Pullflow isn’t Zak Mandhro’s first startup. Or his second. But this time around, Zak and his team looked hard at challenges developers and dev teams encounter daily as they build products. They explored test automation and coordination between design and development, before landing on Pullflow, a product they themselves didn’t want to build software without.
In honor of this week’s much-anticipated release of RedwoodJS 1.0, I sat down with Zak to learn about his builder journey. A product management leader at Apple focused on AI projects and a Google alum as well as a serial founder, Zak shared stories of key decisions in building Pullflow, informed by both experience and empathy. Read on for his maker insights.
Pullflow aims to make code reviews less disruptive by further integrating them into developers’ existing workflows. To this end, Pullflow brings GitHub and Slack together so developers can collaborate on and discuss PRs without thinking about tools. Their vision is:
The reason Render clicked for Pullflow also clicks with Render’s core mission. While we definitely are nerds, our products aren’t focused on nerding out over the shiniest tech. Instead, we meet our users where they are, and help them quickly ship the coolest tech that gets their users excited. Instead of distracting our users with learning curves, Render lets them stay locked on building great products.
Zak talked about Pullflow’s journey, from acquiring their first customer, to being well on their way to launching a paid service today. As Pullflow approaches its one-year anniversary in April, the Redwood maintainers use Pullflow. Wordpress and several startups and midsized companies are also daily users:
“Our first customer came along with a whole bunch of feature requests, which has really helped define the product. We’re very happy that we chose Render and Redwood because they take away a lot of friction and burden from us so we can focus. Tying to iterate fast and build on user empathy requires agility. For us, it really has been winning people over team by team. Every team would say, ‘we will make Pullflow part of our daily code review workflow if you have this.’ We say ‘okay, let's go build that.’ The product is getting better-defined day by day, customer by customer.”
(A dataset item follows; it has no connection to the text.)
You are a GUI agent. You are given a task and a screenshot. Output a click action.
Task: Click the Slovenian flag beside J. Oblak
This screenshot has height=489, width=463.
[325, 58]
Render supports these challenging wins each day with a first-class, automagical developer workflow based on building blocks proven to deliver secure, reliable apps. Pullflow has many services running on Render: their production environment, a pre-production environment, Docker images, databases, supporting services, and all of their frontend.
Zak loves the benefit of easy deployment through GitHub – “it just works!” In its pre-production environment, Pullflow uses Render automation to validate changes before introducing them in production. They merge PRs into a “pre-flight branch,” and Render deploys the work from those branches to pre-production automatically. The fact that pre-production is identical to production, “makes all of this so much faster. We can dog-food immediately and then release features one-by-one” with high confidence. I think of Render as a developer productivity zone, and it’s validating to hear that our colleagues also building developer experiences find it empowering.
You can evolve with us, too! Try Render’s take on the developer experience for free, check out our Redwood Quickstart, and reach out to me anytime if you’d like to share your builder journey.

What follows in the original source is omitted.